Direction: Convert each line of the listing below into a string within a single JSON array, omitting all blank lines.
※
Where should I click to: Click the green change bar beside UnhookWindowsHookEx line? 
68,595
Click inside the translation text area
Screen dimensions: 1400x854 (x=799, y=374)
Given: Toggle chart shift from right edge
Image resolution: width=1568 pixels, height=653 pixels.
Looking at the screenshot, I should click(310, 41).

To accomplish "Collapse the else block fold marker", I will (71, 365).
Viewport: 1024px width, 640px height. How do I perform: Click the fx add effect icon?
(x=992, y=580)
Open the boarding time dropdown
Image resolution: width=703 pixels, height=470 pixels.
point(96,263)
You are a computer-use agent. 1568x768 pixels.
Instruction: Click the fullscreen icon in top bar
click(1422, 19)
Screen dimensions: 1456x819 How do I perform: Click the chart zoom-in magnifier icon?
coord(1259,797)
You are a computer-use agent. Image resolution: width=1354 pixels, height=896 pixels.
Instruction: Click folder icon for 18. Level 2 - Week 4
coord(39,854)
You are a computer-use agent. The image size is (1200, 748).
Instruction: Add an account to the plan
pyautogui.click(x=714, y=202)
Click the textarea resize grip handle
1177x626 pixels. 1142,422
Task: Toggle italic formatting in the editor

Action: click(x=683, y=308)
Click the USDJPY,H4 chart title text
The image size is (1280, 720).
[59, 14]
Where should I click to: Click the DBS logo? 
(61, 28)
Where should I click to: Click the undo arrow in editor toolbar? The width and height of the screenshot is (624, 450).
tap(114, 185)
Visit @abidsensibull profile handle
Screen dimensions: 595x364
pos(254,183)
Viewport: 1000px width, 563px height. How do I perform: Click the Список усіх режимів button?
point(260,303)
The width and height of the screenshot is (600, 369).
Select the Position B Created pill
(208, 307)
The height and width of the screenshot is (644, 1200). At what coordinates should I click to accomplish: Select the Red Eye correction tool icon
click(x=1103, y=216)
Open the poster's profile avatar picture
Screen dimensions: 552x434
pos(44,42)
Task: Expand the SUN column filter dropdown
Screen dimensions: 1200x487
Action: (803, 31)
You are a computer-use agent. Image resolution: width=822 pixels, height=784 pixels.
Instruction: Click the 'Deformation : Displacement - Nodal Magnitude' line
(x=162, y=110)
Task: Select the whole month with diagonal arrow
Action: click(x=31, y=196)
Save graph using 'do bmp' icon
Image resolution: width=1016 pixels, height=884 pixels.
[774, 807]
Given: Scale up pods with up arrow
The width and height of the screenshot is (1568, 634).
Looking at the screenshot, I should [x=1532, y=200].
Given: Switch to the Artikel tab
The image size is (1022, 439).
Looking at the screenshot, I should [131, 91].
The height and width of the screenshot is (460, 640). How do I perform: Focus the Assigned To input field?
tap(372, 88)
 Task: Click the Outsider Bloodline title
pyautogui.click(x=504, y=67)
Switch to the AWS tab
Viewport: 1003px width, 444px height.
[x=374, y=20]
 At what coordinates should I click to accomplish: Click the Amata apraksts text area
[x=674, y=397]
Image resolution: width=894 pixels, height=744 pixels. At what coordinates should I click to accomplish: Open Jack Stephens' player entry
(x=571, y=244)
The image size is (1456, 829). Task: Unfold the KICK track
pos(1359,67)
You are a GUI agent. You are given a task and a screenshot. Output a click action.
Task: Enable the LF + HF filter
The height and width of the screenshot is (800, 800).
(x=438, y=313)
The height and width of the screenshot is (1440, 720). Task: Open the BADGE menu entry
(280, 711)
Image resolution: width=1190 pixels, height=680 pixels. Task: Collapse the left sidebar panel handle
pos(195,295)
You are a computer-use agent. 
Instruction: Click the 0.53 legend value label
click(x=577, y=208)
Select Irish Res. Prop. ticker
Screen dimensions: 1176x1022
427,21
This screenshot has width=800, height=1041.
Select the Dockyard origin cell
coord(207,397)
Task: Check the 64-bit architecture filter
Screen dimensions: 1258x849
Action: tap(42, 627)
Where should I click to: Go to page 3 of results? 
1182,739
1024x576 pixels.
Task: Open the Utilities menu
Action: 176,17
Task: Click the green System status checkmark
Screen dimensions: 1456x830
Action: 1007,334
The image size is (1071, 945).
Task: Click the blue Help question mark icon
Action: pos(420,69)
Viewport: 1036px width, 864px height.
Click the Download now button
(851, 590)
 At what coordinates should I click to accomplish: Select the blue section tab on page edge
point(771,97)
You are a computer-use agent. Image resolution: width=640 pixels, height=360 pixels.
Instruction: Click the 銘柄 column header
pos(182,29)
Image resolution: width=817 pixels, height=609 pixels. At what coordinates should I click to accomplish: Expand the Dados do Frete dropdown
※
Full answer:
[
  "Where should I click to: Click the green change bar beside UnhookWindowsHookEx line? ",
  "68,595",
  "Click inside the translation text area",
  "Screen dimensions: 1400x854 (x=799, y=374)",
  "Given: Toggle chart shift from right edge",
  "Image resolution: width=1568 pixels, height=653 pixels.",
  "Looking at the screenshot, I should click(310, 41).",
  "To accomplish \"Collapse the else block fold marker\", I will (71, 365).",
  "Viewport: 1024px width, 640px height. How do I perform: Click the fx add effect icon?",
  "(x=992, y=580)",
  "Open the boarding time dropdown",
  "Image resolution: width=703 pixels, height=470 pixels.",
  "point(96,263)",
  "You are a computer-use agent. 1568x768 pixels.",
  "Instruction: Click the fullscreen icon in top bar",
  "click(1422, 19)",
  "Screen dimensions: 1456x819 How do I perform: Click the chart zoom-in magnifier icon?",
  "coord(1259,797)",
  "You are a computer-use agent. Image resolution: width=1354 pixels, height=896 pixels.",
  "Instruction: Click folder icon for 18. Level 2 - Week 4",
  "coord(39,854)",
  "You are a computer-use agent. The image size is (1200, 748).",
  "Instruction: Add an account to the plan",
  "pyautogui.click(x=714, y=202)",
  "Click the textarea resize grip handle",
  "1177x626 pixels. 1142,422",
  "Task: Toggle italic formatting in the editor",
  "Action: click(x=683, y=308)",
  "Click the USDJPY,H4 chart title text",
  "The image size is (1280, 720).",
  "[59, 14]",
  "Where should I click to: Click the DBS logo? ",
  "(61, 28)",
  "Where should I click to: Click the undo arrow in editor toolbar? The width and height of the screenshot is (624, 450).",
  "tap(114, 185)",
  "Visit @abidsensibull profile handle",
  "Screen dimensions: 595x364",
  "pos(254,183)",
  "Viewport: 1000px width, 563px height. How do I perform: Click the Список усіх режимів button?",
  "point(260,303)",
  "The width and height of the screenshot is (600, 369).",
  "Select the Position B Created pill",
  "(208, 307)",
  "The height and width of the screenshot is (644, 1200). At what coordinates should I click to accomplish: Select the Red Eye correction tool icon",
  "click(x=1103, y=216)",
  "Open the poster's profile avatar picture",
  "Screen dimensions: 552x434",
  "pos(44,42)",
  "Task: Expand the SUN column filter dropdown",
  "Screen dimensions: 1200x487",
  "Action: (803, 31)",
  "You are a computer-use agent. Image resolution: width=822 pixels, height=784 pixels.",
  "Instruction: Click the 'Deformation : Displacement - Nodal Magnitude' line",
  "(x=162, y=110)",
  "Task: Select the whole month with diagonal arrow",
  "Action: click(x=31, y=196)",
  "Save graph using 'do bmp' icon",
  "Image resolution: width=1016 pixels, height=884 pixels.",
  "[774, 807]",
  "Given: Scale up pods with up arrow",
  "The width and height of the screenshot is (1568, 634).",
  "Looking at the screenshot, I should [x=1532, y=200].",
  "Given: Switch to the Artikel tab",
  "The image size is (1022, 439).",
  "Looking at the screenshot, I should [131, 91].",
  "The height and width of the screenshot is (460, 640). How do I perform: Focus the Assigned To input field?",
  "tap(372, 88)",
  " Task: Click the Outsider Bloodline title",
  "pyautogui.click(x=504, y=67)",
  "Switch to the AWS tab",
  "Viewport: 1003px width, 444px height.",
  "[x=374, y=20]",
  " At what coordinates should I click to accomplish: Click the Amata apraksts text area",
  "[x=674, y=397]",
  "Image resolution: width=894 pixels, height=744 pixels. At what coordinates should I click to accomplish: Open Jack Stephens' player entry",
  "(x=571, y=244)",
  "The image size is (1456, 829). Task: Unfold the KICK track",
  "pos(1359,67)",
  "You are a GUI agent. You are given a task and a screenshot. Output a click action.",
  "Task: Enable the LF + HF filter",
  "The height and width of the screenshot is (800, 800).",
  "(x=438, y=313)",
  "The height and width of the screenshot is (1440, 720). Task: Open the BADGE menu entry",
  "(280, 711)",
  "Image resolution: width=1190 pixels, height=680 pixels. Task: Collapse the left sidebar panel handle",
  "pos(195,295)",
  "You are a computer-use agent. ",
  "Instruction: Click the 0.53 legend value label",
  "click(x=577, y=208)",
  "Select Irish Res. Prop. ticker",
  "Screen dimensions: 1176x1022",
  "427,21",
  "This screenshot has width=800, height=1041.",
  "Select the Dockyard origin cell",
  "coord(207,397)",
  "Task: Check the 64-bit architecture filter",
  "Screen dimensions: 1258x849",
  "Action: tap(42, 627)",
  "Where should I click to: Go to page 3 of results? ",
  "1182,739",
  "1024x576 pixels.",
  "Task: Open the Utilities menu",
  "Action: 176,17",
  "Task: Click the green System status checkmark",
  "Screen dimensions: 1456x830",
  "Action: 1007,334",
  "The image size is (1071, 945).",
  "Task: Click the blue Help question mark icon",
  "Action: pos(420,69)",
  "Viewport: 1036px width, 864px height.",
  "Click the Download now button",
  "(851, 590)",
  " At what coordinates should I click to accomplish: Select the blue section tab on page edge",
  "point(771,97)",
  "You are a computer-use agent. Image resolution: width=640 pixels, height=360 pixels.",
  "Instruction: Click the 銘柄 column header",
  "pos(182,29)",
  "Image resolution: width=817 pixels, height=609 pixels. At what coordinates should I click to accomplish: Expand the Dados do Frete dropdown"
]